Outils de jardinage dans une main, plats à partager dans l’autre, une dizaine de membres du corps professoral et du personnel se sont réunis dans le Jardin des médecines sacrées pour sa restauration annuelle.

Chaque graine plantée, chaque mauvaise herbe arrachée, a nourri à la fois la repousse des plantes médicinales sacrées et la transmission des savoirs et pratiques autochtones — deux cycles vivants, enracinés dans la réciprocité, appelés à perdurer.
Comme le rappelle Tasha Simons, spécialiste principale, Programmes autochtones : « Tout est une relation. » Ce que nous offrons à la terre nous revient autrement : en guérison, en mémoire, en lien.

Le moment s’est conclu par un repas empreint de rires et de conversations. Plus qu’une simple remise en état d’un espace vert, cette activité a ravivé des liens, semé des relations et cultivé un véritable sentiment de communauté.

Deux femmes se tiennent debout à l'extérieur, devant une paroi vitrée décorée de dessins représentant des plantes, des fleurs et des insectes. L'une d'elles tient un arrosoir et porte des lunettes de soleil. L'autre tient un sac rempli de sachets de graines.
Tasha Simon et la professeure Angela Cameron, du Comité de réconciliation et de décolonisation.

Les quatre plantes médicinales sacrées du Jardin ne se contentent pas de pousser; elles enseignent. 

Le tabac enseigne en premier

C’est toujours lui qu’on offre d’abord, par respect. Il nous rappelle que toute relation, qu’elle soit physique ou spirituelle, commence par une intention claire. Le tabac n’est pas consommé, il est offert en signe de reconnaissance et de volonté d’honorer la relation. Jadis utilisé dans les cérémonies, les soins médicaux ou pour sceller des alliances, il incarnait l’écoute, la gratitude, le lien. Dans un monde où l’on oublie souvent de s’arrêter, il nous invite à ralentir et à réfléchir avant toute parole ou action.

La sauge enseigne par la clarté

Quand elle brûle, sa fumée ascendante enveloppe doucement l’espace, dissipant les pensées lourdes, les tensions accumulées, les jugements inutiles. Elle ne fait pas que purifier l’air : elle purifie l’esprit. Au-delà de ses propriétés apaisantes, sa fumée est perçue comme un canal qui élève les prières vers le ciel et attire les énergies bienveillantes. La sauge nous rappelle que pour penser avec rigueur, il faut d’abord désencombrer l’esprit. 

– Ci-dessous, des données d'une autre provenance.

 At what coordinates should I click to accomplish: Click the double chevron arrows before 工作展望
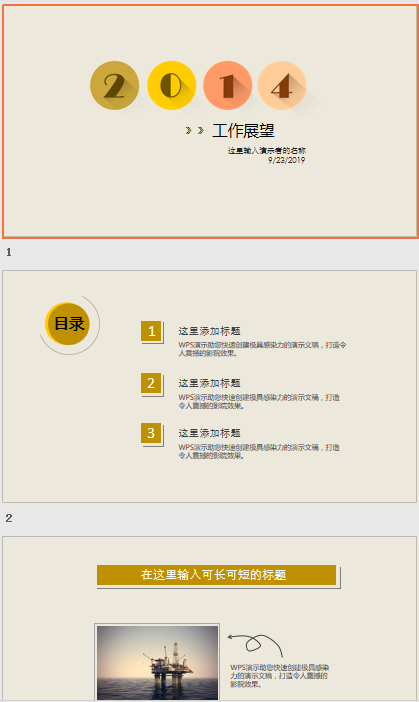point(195,130)
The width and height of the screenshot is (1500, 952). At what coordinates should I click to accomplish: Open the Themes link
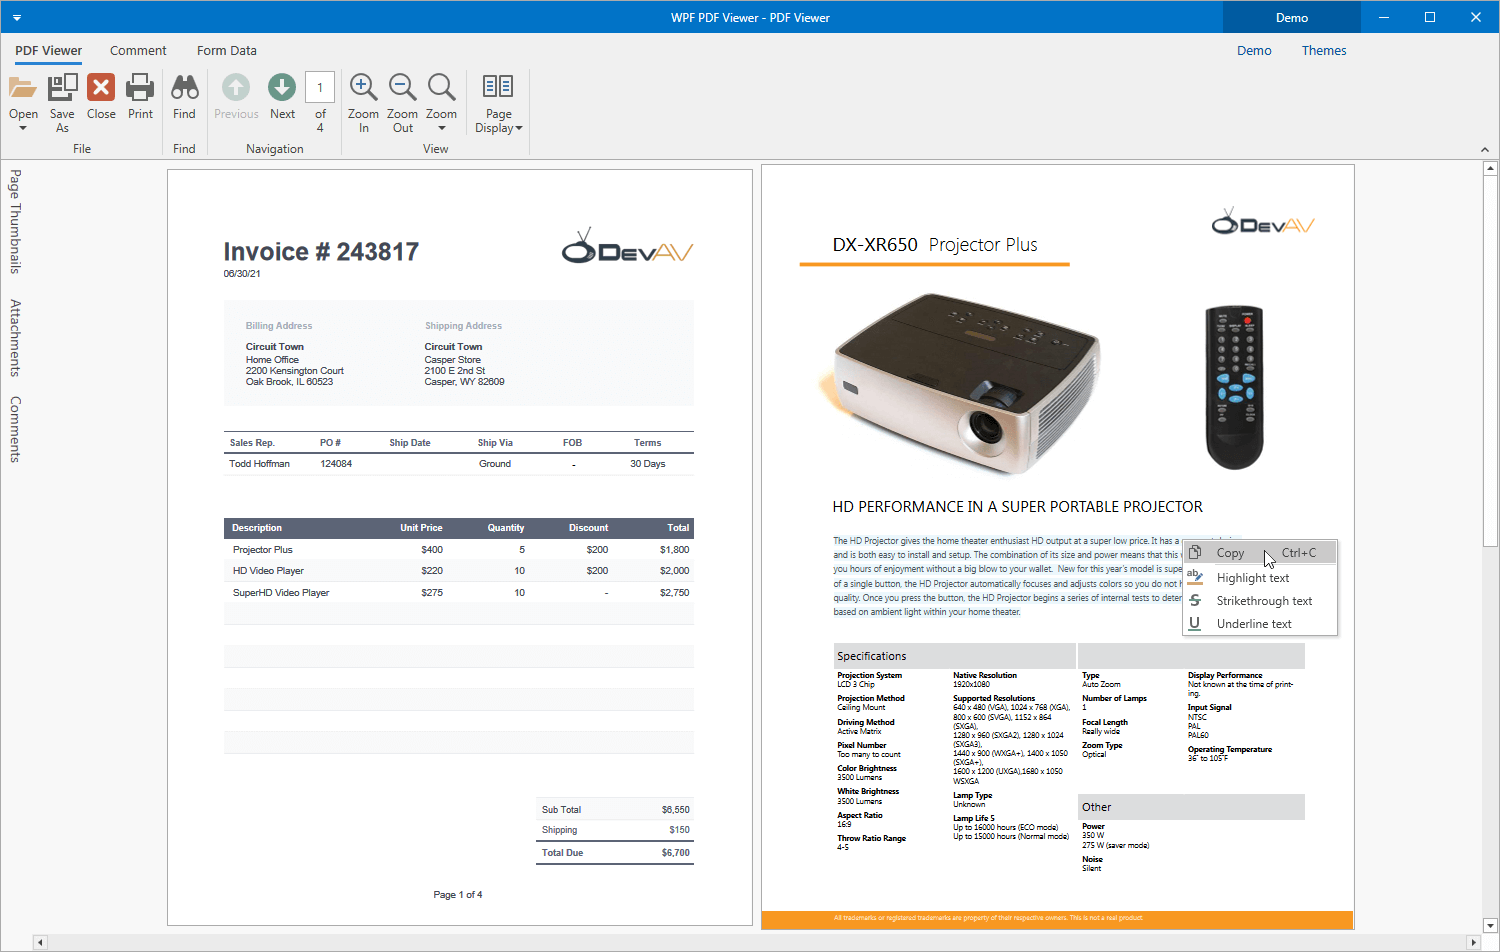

Le foin d’odeur enseigne par la douceur

Tressé en trois brins représentant pour certaines personnes le corps, l’esprit et l’âme, et pour d’autres, l’amour, la bonté et l’honnêteté, le foin d’odeur est synonyme d’harmonie. Son parfum sucré attire les bonnes intentions et les bonnes présences, et évoque conséquemment la mémoire des gestes tendres et des relations bienveillantes. Il enseigne des notions peu abordées en salle de classe : la bonté est une force tranquille, et lorsqu’elle guide nos actions, elle a un effet profondément transformateur.

Le cèdre enseigne par la protection

Enfin, le cèdre possède des vertus purificatrices et peut servir à de nombreuses fins réparatrices, notamment pour les bains de cèdre, qui peuvent favoriser la guérison ou la protection. Une fois brûlé ou infusé, le cèdre nous entoure et nous renforce. Par sa présence discrète mais puissante, il nous enseigne que la protection est un acte de soin, à l’image d’un droit qui, lorsqu’il se fait juste, enveloppe plutôt qu’il ne contraint.

la sauge, le foin d'odeur et le cèdre poussant dans des pots. Une main tient des graines de tabac.
De la sauge, du foin d'odeur et du cèdre poussent dans le jardin des médicines sacrées. Une main tient un sachet de graines de tabac et de la terre fraîche est ajoutée à un pot.

Au fil des saisons, le Jardin rappelle que la guérison passe aussi par la patience, la relation et l’attention portée à ce qui pousse lentement.

Ensemble, les quatre plantes sacrées reflètent la vocation profonde du droit : non pas ériger des murs, mais tisser un système ancré dans le respect, qui répare, relie et protège.